**THE TASK**: How do the lines below between the ones holding "This screenshot has height=790, width=1037." and "You are a computer-use agent. The", inclusive, read? Give them again exactly, with no other lines.

[GIVEN RECORDS]

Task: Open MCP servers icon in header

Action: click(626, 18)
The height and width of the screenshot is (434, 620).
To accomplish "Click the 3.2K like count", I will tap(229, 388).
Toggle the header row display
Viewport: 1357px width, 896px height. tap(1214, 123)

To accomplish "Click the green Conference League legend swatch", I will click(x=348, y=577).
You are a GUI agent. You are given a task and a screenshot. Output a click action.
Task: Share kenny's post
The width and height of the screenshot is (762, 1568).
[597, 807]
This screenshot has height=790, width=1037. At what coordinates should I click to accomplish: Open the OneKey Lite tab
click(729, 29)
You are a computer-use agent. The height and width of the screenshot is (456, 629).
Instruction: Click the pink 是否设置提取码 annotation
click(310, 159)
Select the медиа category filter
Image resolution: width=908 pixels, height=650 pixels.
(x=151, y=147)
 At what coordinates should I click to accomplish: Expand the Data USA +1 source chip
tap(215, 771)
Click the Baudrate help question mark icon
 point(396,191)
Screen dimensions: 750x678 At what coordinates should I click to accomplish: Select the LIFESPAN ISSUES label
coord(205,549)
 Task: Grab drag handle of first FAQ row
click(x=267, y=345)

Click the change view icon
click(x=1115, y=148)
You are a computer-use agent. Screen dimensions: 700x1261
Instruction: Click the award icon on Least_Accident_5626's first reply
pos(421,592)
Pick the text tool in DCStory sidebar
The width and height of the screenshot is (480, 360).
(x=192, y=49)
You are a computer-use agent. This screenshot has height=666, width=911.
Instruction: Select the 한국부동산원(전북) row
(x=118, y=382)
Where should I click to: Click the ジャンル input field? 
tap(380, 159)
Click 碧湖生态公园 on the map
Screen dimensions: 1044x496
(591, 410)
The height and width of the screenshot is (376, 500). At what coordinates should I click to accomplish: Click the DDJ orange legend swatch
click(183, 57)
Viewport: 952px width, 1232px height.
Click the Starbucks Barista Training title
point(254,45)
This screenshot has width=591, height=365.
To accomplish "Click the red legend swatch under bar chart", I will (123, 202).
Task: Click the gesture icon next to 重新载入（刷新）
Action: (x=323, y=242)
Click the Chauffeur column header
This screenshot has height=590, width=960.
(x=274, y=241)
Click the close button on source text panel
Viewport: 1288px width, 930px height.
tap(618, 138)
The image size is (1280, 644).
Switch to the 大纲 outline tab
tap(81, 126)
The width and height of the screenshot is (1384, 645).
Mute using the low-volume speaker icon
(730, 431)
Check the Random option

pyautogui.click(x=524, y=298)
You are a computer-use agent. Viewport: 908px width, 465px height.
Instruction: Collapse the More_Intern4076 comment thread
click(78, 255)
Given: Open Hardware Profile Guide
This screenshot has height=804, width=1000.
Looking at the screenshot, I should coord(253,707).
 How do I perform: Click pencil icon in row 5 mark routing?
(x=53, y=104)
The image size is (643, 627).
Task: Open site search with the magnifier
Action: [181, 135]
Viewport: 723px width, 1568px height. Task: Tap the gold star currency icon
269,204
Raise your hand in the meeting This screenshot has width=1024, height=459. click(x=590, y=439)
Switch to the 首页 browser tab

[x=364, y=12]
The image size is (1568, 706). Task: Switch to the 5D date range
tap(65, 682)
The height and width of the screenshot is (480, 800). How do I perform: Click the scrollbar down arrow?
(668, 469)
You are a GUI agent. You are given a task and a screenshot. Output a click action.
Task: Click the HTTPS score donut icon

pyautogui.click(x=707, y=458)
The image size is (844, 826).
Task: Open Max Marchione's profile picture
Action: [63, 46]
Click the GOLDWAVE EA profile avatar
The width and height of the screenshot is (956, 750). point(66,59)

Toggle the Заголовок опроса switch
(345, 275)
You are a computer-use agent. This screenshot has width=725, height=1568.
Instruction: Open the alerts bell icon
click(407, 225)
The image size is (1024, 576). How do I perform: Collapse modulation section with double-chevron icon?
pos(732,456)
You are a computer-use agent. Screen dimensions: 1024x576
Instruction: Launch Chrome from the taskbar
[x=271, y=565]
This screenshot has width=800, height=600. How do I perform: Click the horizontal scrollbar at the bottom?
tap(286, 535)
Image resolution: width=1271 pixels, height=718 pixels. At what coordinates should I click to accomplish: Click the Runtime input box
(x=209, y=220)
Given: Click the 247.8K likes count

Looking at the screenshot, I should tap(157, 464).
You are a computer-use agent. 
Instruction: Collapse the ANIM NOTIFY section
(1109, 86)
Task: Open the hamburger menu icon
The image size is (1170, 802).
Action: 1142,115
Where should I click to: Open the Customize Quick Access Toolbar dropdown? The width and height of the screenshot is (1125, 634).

[/GIVEN RECORDS]

**YOUR SOLUTION**:
This screenshot has height=790, width=1037. At what coordinates should I click to accomplish: Open the OneKey Lite tab
click(729, 29)
You are a computer-use agent. The height and width of the screenshot is (456, 629).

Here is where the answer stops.